Language Detection is an AI classifier that will identify the language of a document. It currently detects 176 languages. When you upload a file against the module, DryvIQ will also include the confidence level for the detected language. Use the link below to download the completed list of languages DryvIQ will identify.

⤓ Download the Language Detection List

Microsoft Purview Information Protection

The Microsoft Purview Information Protection extension allows you to identify the Microsoft Purview Information Protection (MPIP) security labels applied to content. This extension requires you to register an application in your Microsoft Azure account to obtain the Application (Client) ID and Directory (Tenant) ID required to allow DryvIQ to access the security labels through the Microsoft Purview Information Protection Sync Service. Refer to “Microsoft Purview Information Protection Classifier Extension” for more information.

PII Extraction Module

The Personally Identifiable Information (PII) Extraction Module is a pre-trained AI model that can reliably identify and extract PII elements in unstructured data.
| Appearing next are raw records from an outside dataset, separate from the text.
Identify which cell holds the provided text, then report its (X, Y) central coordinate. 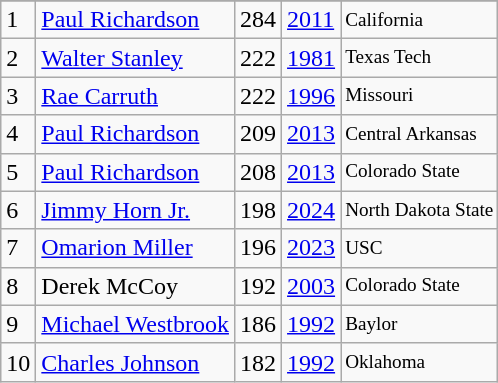
USC (420, 248)
Rae Carruth (136, 96)
4 (18, 134)
1996 (312, 96)
Central Arkansas (420, 134)
9 (18, 324)
196 (258, 248)
Missouri (420, 96)
209 (258, 134)
2011 (312, 20)
Michael Westbrook (136, 324)
Texas Tech (420, 58)
Omarion Miller (136, 248)
192 (258, 286)
3 (18, 96)
California (420, 20)
186 (258, 324)
North Dakota State (420, 210)
8 (18, 286)
1 (18, 20)
2 (18, 58)
Derek McCoy (136, 286)
1981 (312, 58)
182 (258, 362)
2003 (312, 286)
2023 (312, 248)
208 (258, 172)
7 (18, 248)
5 (18, 172)
284 (258, 20)
2024 (312, 210)
Charles Johnson (136, 362)
Baylor (420, 324)
198 (258, 210)
Jimmy Horn Jr. (136, 210)
Oklahoma (420, 362)
10 (18, 362)
6 (18, 210)
Walter Stanley (136, 58)
Pinpoint the cell where the given text exists, returning its (X, Y) midpoint coordinate. 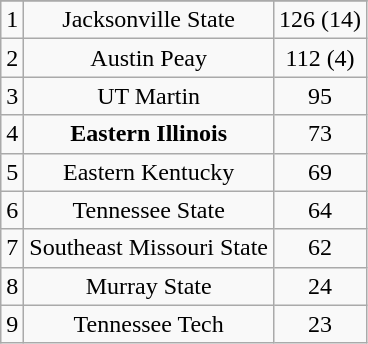
Eastern Illinois (149, 134)
7 (12, 248)
73 (320, 134)
2 (12, 58)
1 (12, 20)
Tennessee Tech (149, 324)
3 (12, 96)
8 (12, 286)
Tennessee State (149, 210)
62 (320, 248)
4 (12, 134)
Southeast Missouri State (149, 248)
Jacksonville State (149, 20)
Austin Peay (149, 58)
Eastern Kentucky (149, 172)
Murray State (149, 286)
112 (4) (320, 58)
95 (320, 96)
9 (12, 324)
126 (14) (320, 20)
69 (320, 172)
64 (320, 210)
6 (12, 210)
24 (320, 286)
5 (12, 172)
23 (320, 324)
UT Martin (149, 96)
Capture the cell that displays the provided text and extract its [X, Y] central coordinate. 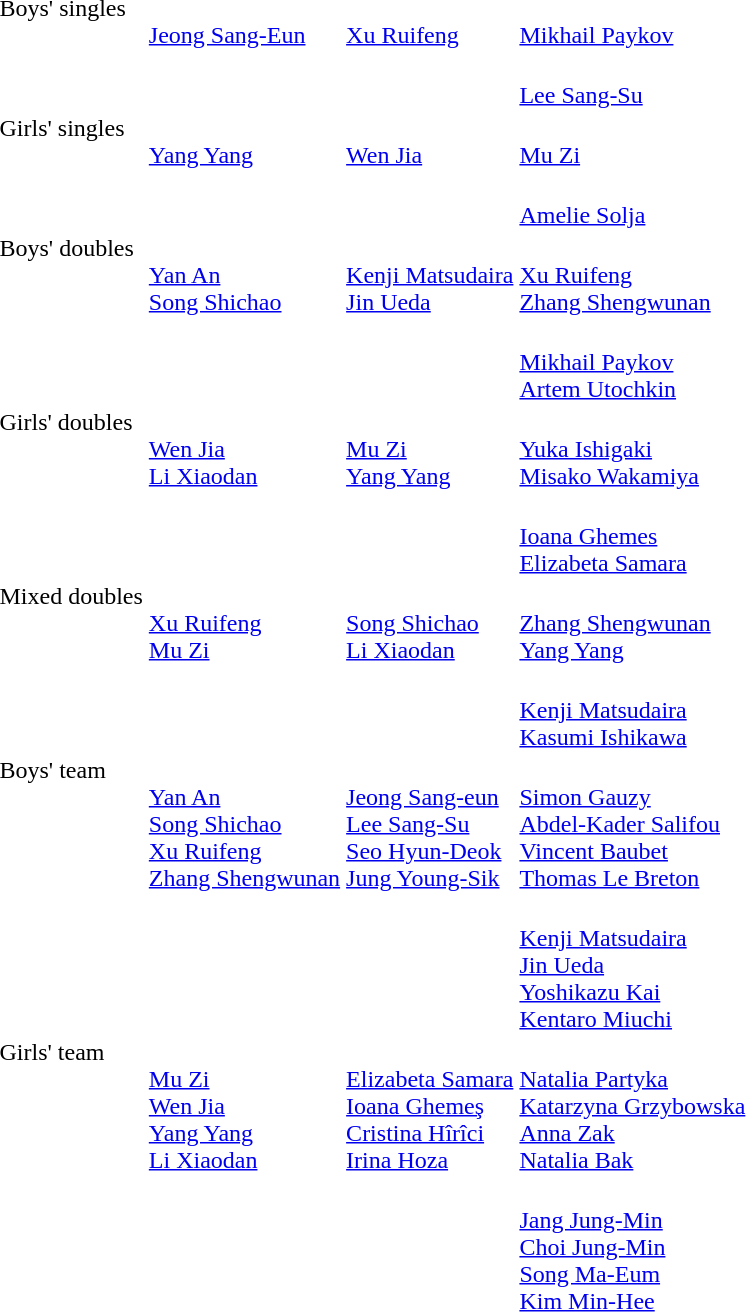
Wen Jia [430, 172]
Yang Yang [244, 172]
Mu ZiYang Yang [430, 492]
Xu RuifengMu Zi [244, 666]
Song ShichaoLi Xiaodan [430, 666]
Kenji MatsudairaJin Ueda [430, 318]
Wen JiaLi Xiaodan [244, 492]
Yan AnSong Shichao [244, 318]
Jeong Sang-eun Lee Sang-SuSeo Hyun-DeokJung Young-Sik [430, 894]
Yan AnSong ShichaoXu RuifengZhang Shengwunan [244, 894]
Determine the (x, y) coordinate at the center of the cell enclosing the given text.  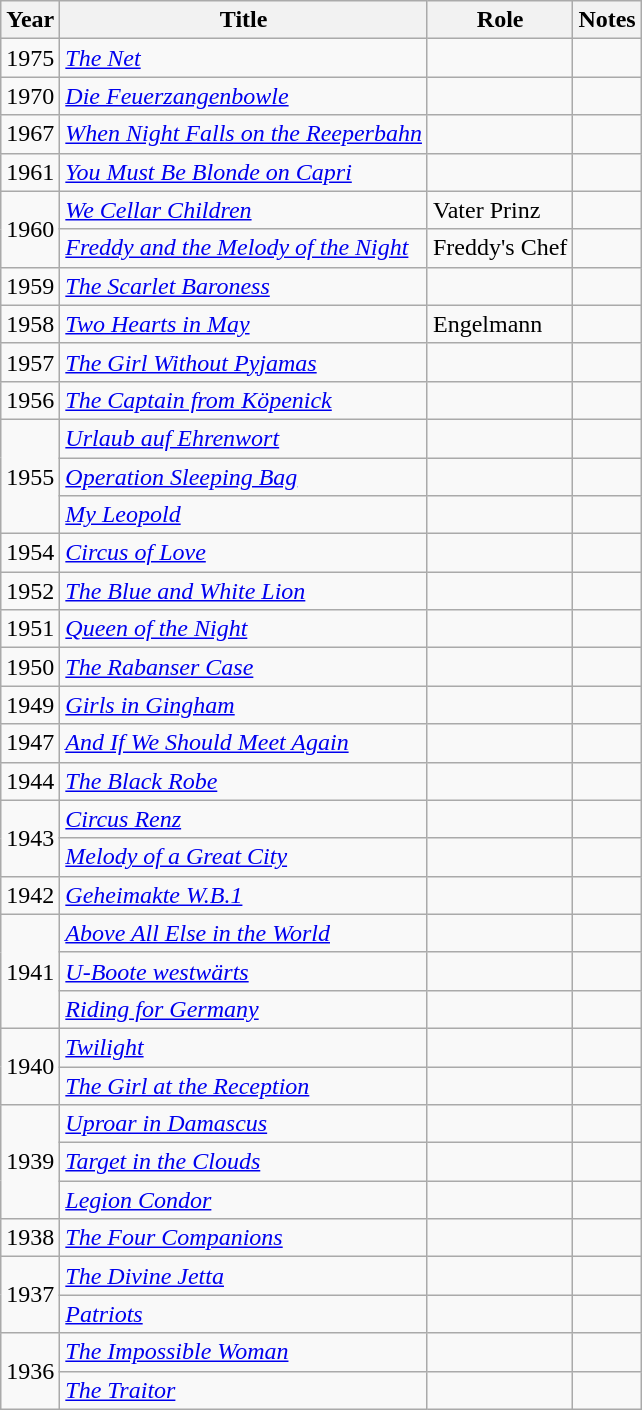
1952 (30, 591)
The Girl Without Pyjamas (244, 362)
Two Hearts in May (244, 324)
Freddy and the Melody of the Night (244, 248)
1970 (30, 96)
1949 (30, 705)
We Cellar Children (244, 210)
Notes (607, 20)
1938 (30, 1238)
1943 (30, 838)
Legion Condor (244, 1200)
The Divine Jetta (244, 1276)
Freddy's Chef (500, 248)
The Scarlet Baroness (244, 286)
1967 (30, 134)
Engelmann (500, 324)
Uproar in Damascus (244, 1124)
Geheimakte W.B.1 (244, 895)
Melody of a Great City (244, 857)
You Must Be Blonde on Capri (244, 172)
Operation Sleeping Bag (244, 477)
Urlaub auf Ehrenwort (244, 438)
1936 (30, 1371)
The Rabanser Case (244, 667)
U-Boote westwärts (244, 971)
Circus Renz (244, 819)
Twilight (244, 1047)
The Traitor (244, 1390)
The Girl at the Reception (244, 1085)
1937 (30, 1295)
Year (30, 20)
Die Feuerzangenbowle (244, 96)
Above All Else in the World (244, 933)
1975 (30, 58)
1947 (30, 743)
My Leopold (244, 515)
1939 (30, 1162)
Girls in Gingham (244, 705)
The Blue and White Lion (244, 591)
Patriots (244, 1314)
The Net (244, 58)
Circus of Love (244, 553)
1961 (30, 172)
Queen of the Night (244, 629)
1958 (30, 324)
1956 (30, 400)
1955 (30, 476)
1942 (30, 895)
1944 (30, 781)
1957 (30, 362)
1954 (30, 553)
Vater Prinz (500, 210)
1951 (30, 629)
The Four Companions (244, 1238)
Riding for Germany (244, 1009)
1940 (30, 1066)
1960 (30, 229)
The Captain from Köpenick (244, 400)
The Black Robe (244, 781)
1959 (30, 286)
The Impossible Woman (244, 1352)
1941 (30, 971)
Title (244, 20)
Target in the Clouds (244, 1162)
1950 (30, 667)
When Night Falls on the Reeperbahn (244, 134)
And If We Should Meet Again (244, 743)
Role (500, 20)
Locate the cell with the specified text and output its (x, y) center coordinate. 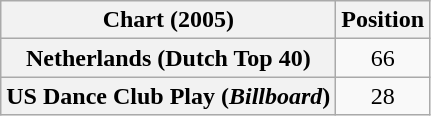
28 (383, 96)
Position (383, 20)
US Dance Club Play (Billboard) (168, 96)
Netherlands (Dutch Top 40) (168, 58)
66 (383, 58)
Chart (2005) (168, 20)
From the cell containing the given text, extract its center point as (x, y) coordinate. 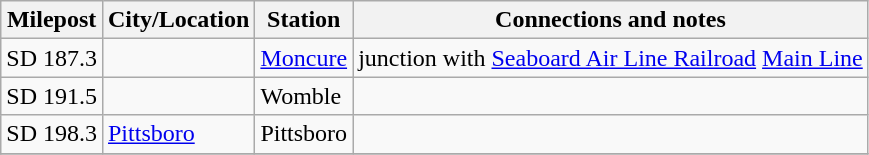
SD 198.3 (52, 134)
Moncure (304, 58)
Womble (304, 96)
City/Location (178, 20)
Station (304, 20)
junction with Seaboard Air Line Railroad Main Line (611, 58)
Milepost (52, 20)
Connections and notes (611, 20)
SD 187.3 (52, 58)
SD 191.5 (52, 96)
You can also upload individual documents to the classifier, and it will identify any PII found in them and provide a confidence score. Use the link below to download a list of the PII types DryvIQ detects.

⤓ Download the PII Extraction List

Sensitive Object Detection

Sensitive Object Detection is trained to identify and classify images of sensitive data, such as identification cards, fingerprints, license plates, etc. You can also upload individual documents to the classifier, and it will identify any images of sensitive information. If an image contains multiple sensitive objects, all items will be identified. For example, if the document includes an image of a driver’s license, the scan will identify both the ID card and signature as detected sensitive objects. Use the link below to download the list of sensitive objects DryvIQ will identify.

⤓ Download the Sensitive Object Detector List

Supported Image Types

BM
BMP
GIF
ICB
JFIF
JPEG
JPG
PBM

PDF
PNG
TGA
TIFF (See note below.)
VDA
VST
WEBP.

TIFF Image Types

A TIFF is a complex image file made up of multiple parts; therefore, DryvIQ cannot scan all TIFF files for various reasons. DryvIQ will log an error in the Activity Log if it identifies a TIFF file but can’t scan it.